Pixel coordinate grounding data
# # #

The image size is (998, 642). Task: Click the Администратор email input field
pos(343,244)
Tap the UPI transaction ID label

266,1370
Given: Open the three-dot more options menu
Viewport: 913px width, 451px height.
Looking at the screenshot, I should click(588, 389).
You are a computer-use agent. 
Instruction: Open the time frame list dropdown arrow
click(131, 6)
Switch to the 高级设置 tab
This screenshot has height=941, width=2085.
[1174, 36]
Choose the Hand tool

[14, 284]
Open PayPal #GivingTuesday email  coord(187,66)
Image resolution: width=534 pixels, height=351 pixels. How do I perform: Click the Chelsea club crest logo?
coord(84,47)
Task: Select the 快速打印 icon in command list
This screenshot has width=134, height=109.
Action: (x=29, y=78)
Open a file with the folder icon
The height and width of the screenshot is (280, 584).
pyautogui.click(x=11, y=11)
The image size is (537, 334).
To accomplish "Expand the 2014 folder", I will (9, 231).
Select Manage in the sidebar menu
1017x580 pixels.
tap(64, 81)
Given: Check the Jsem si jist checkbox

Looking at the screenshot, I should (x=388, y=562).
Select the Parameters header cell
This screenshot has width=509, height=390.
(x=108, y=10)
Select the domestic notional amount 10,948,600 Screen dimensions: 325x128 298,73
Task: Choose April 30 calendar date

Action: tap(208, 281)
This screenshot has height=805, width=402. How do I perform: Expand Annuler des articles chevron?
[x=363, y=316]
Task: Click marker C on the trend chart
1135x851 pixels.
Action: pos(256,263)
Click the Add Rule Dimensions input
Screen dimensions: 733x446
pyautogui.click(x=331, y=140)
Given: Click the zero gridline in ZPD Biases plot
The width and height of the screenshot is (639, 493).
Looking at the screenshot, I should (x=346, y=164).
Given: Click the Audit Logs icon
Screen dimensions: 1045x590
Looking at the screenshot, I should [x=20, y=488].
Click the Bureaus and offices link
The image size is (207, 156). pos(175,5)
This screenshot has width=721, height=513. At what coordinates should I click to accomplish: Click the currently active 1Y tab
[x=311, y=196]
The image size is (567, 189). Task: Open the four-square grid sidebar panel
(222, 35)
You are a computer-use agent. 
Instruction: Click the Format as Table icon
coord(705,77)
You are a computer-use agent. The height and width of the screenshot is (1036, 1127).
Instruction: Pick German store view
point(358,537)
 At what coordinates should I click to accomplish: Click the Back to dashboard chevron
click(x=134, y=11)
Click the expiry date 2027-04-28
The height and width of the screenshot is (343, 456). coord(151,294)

# # #

Task instructions »
Repeat only the stretch of lines starting at the one containing "At what coordinates should I click to accomplish: Click the Back" and running to the final line of the entries above.

Solution to this task »
 At what coordinates should I click to accomplish: Click the Back to dashboard chevron
click(x=134, y=11)
Click the expiry date 2027-04-28
The height and width of the screenshot is (343, 456). coord(151,294)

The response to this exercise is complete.